▶ **WHAT NEEDS TO BE DONE**
Repeat the lines from the one containing "At what coordinates should I click to accomplish: Collapse" through the last line of the data, exactly, pictures omitted.

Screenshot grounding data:
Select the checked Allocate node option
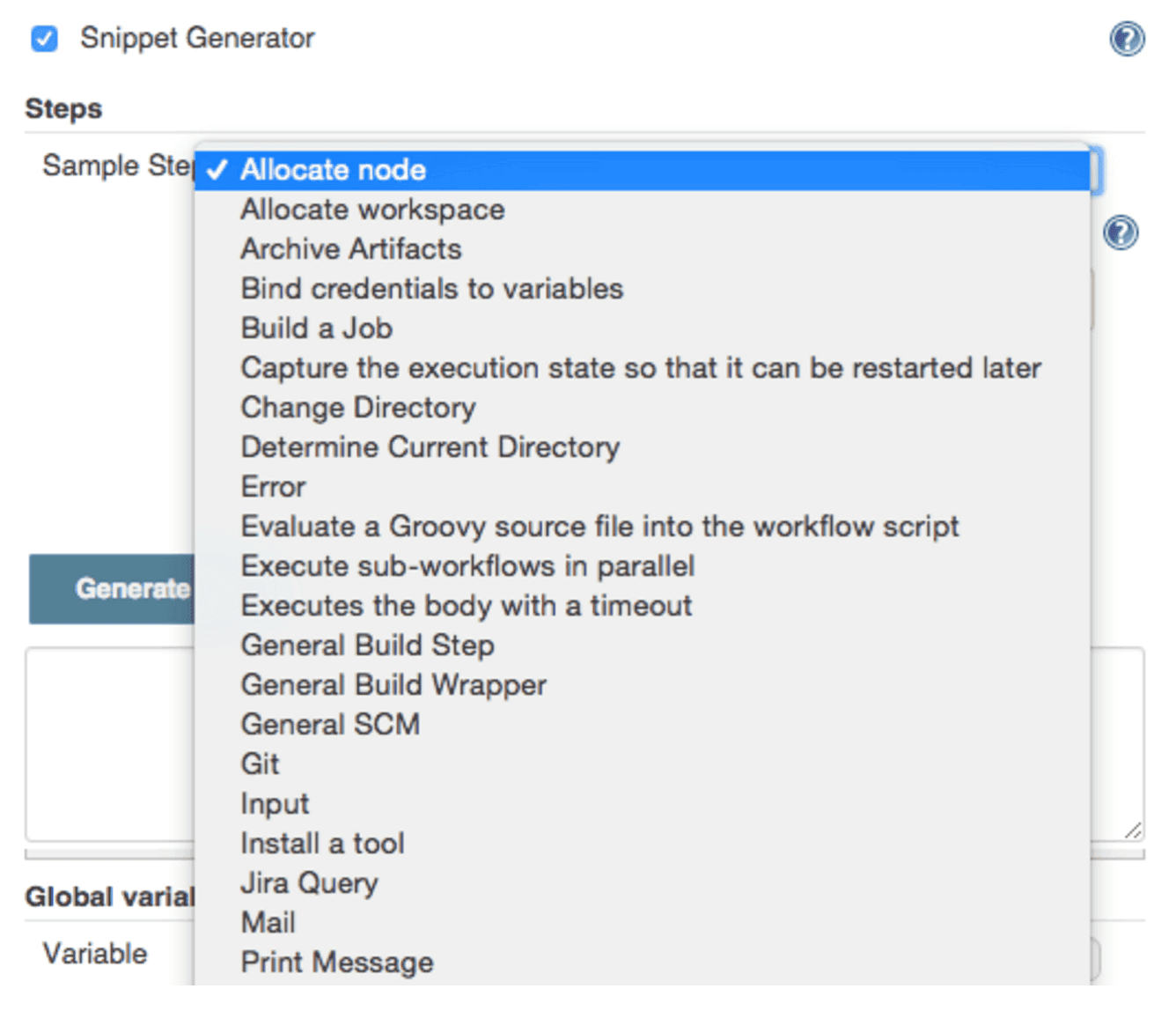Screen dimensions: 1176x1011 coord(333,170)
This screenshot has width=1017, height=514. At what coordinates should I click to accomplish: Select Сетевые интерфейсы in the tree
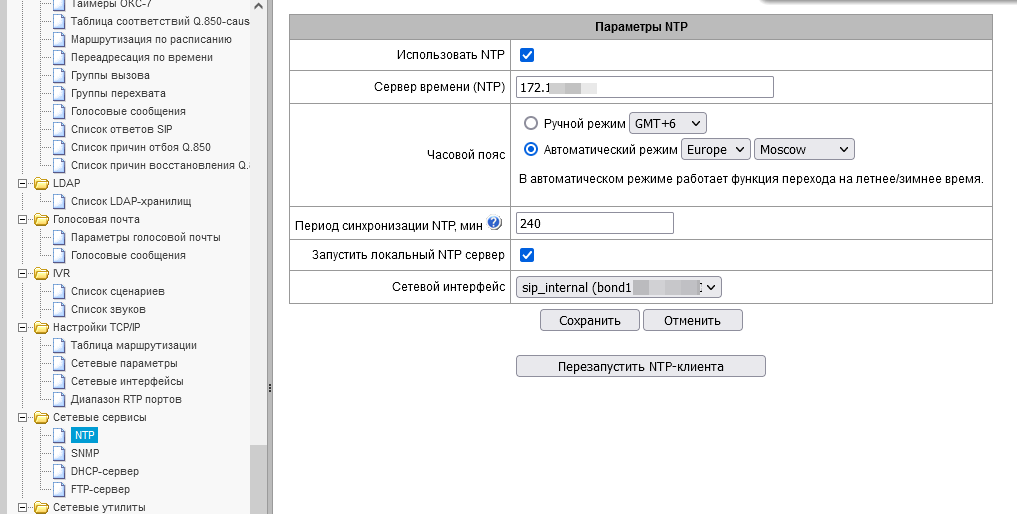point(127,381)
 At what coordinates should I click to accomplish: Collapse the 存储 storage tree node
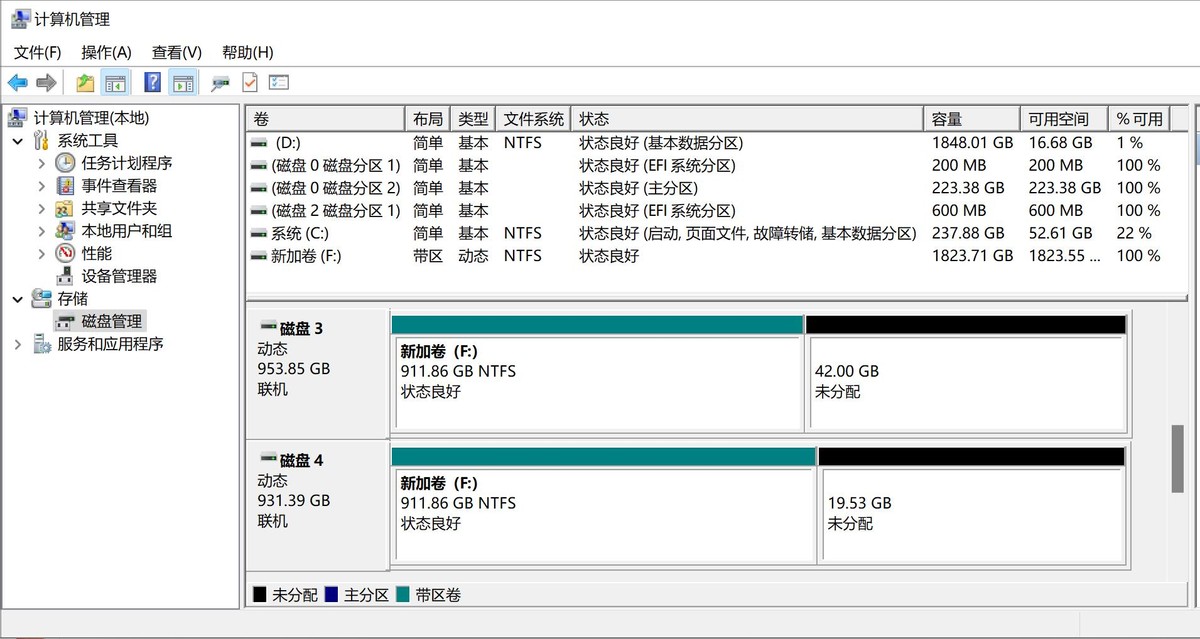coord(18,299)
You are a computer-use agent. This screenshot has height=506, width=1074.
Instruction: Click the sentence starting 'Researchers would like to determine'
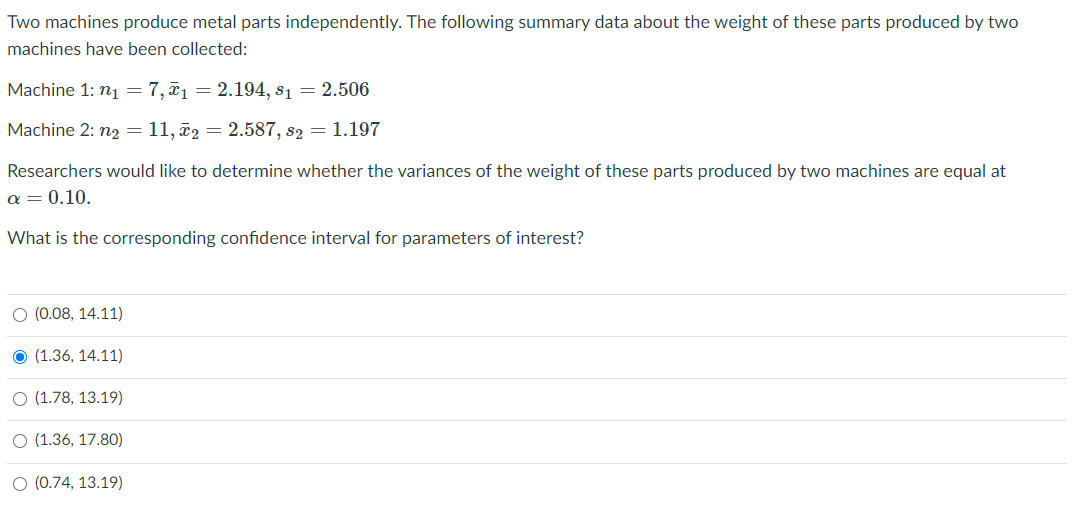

▶ **TASK SOLUTION**
 At what coordinates should I click to accomplish: Collapse the 存储 storage tree node
coord(18,299)
You are a computer-use agent. This screenshot has height=506, width=1074.
Instruction: Click the sentence starting 'Researchers would like to determine'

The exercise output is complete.